40 anni da un evento che non si può e non si deve dimenticare.

In occasione della ricorrenza dell’attentato alla Sinagoga di Roma, le Scuole Ebraiche di Roma, con l’aiuto del Benè Berith Giovani, hanno donato questa mattina un Sefer Torà alla memoria di Stefano Michael Gaj Tachè.

Alla presenza del Capo dello Stato, Sergio Mattarella, accolto dal presidente della Regione Nicola Zingaretti e dal sindaco Roberto Gualtieri, dal Rabbino capo Riccardo Di Segni e dalla presidente della Comunità romana Ruth Dureghello, si è svolta la cerimonia religiosa di donazione del rotolo della Torah.

Una cerimonia che ha voluto essere gioiosa e rappresentare vita, pace e speranza nel futuro.

“Da questo luogo chiediamo verità perché è necessario che quel velo d’ipocrisia e omertà che rese possibile che un commando terroristico agisse indisturbato nel pieno centro di Roma venga finalmente svelato.”

Un attentato ancora da chiarire. La comunità, nelle parole di Ruth Dureghello, presidente della Comunità ebraica romana, chiede che la verità venga finalmente alla luce per restituire dignità alla storia.

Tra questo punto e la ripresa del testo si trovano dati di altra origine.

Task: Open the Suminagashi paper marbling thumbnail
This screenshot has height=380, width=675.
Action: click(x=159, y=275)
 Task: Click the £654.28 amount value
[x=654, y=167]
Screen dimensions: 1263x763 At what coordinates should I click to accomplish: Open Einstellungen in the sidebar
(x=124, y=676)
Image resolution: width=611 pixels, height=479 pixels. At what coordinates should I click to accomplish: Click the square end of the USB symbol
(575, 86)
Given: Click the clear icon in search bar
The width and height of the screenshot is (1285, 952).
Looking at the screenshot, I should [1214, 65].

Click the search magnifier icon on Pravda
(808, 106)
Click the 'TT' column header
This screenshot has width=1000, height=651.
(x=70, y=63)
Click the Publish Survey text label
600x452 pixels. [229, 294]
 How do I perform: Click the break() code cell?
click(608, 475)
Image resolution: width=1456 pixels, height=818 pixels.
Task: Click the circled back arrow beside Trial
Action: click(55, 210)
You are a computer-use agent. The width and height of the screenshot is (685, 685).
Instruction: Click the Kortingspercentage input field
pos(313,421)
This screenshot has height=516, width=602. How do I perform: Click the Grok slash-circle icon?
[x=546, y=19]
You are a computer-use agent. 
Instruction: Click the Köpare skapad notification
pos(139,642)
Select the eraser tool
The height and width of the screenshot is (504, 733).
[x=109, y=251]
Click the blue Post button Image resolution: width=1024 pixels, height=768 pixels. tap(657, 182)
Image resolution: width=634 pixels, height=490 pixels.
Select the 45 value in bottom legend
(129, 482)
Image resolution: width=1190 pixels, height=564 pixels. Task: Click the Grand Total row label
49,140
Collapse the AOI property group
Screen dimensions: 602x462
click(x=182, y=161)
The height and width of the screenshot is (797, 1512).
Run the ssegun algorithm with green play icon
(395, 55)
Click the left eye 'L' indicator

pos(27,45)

“Oltre al dolore che è ancora vivo auspichiamo che finalmente possa esserci verità storica e giustizia.”

L’attentato del 9 ottobre 1982 comportò l’arresto di un solo uomo, appartenente al gruppo Al Fatah di Abu Nidal. Osama Abdel Al Zomar, questo il suo nome, tuttavia, non fece un solo giorno in carcere in Italia: dopo un breve periodo di reclusione in Grecia per traffico d’armi, fuggì in Libia e fece perdere le sue tracce.

Alla cerimonia ha partecipato anche la famiglia Tachè: la madre, il padre e il fratello del piccolo Stefano e Sami Modiano, sopravvissuto al campo di sterminio di Auschwitz-Birkenau.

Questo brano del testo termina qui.